Segment Start: Data shown

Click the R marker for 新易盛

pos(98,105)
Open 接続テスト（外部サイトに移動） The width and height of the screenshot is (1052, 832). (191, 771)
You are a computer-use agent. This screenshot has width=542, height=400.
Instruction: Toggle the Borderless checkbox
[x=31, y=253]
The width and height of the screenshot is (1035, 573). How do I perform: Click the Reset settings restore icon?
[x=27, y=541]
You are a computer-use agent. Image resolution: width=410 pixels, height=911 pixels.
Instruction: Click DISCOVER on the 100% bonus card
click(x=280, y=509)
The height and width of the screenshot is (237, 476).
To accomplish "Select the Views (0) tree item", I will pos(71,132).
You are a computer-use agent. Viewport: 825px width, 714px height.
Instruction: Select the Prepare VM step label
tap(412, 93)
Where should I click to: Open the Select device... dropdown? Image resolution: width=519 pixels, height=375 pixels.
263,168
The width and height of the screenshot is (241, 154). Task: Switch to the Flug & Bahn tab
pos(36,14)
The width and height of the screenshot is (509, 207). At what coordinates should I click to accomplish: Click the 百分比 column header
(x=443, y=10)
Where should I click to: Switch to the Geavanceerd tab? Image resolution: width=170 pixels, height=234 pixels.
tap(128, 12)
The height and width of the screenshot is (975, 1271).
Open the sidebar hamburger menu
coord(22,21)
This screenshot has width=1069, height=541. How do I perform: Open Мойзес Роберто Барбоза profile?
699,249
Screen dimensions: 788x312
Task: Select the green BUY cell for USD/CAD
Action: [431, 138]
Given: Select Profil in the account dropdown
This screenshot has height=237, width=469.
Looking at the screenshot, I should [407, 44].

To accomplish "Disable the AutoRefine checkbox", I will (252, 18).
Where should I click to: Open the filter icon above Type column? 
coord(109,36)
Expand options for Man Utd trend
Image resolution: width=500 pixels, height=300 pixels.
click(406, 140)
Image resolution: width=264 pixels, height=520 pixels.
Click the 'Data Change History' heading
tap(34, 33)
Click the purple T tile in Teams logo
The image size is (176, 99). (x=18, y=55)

Segment End: Data shown

About this task >> For the string "agent", give the number of lines in the data that contain it, and only that number.

Task solution >> 3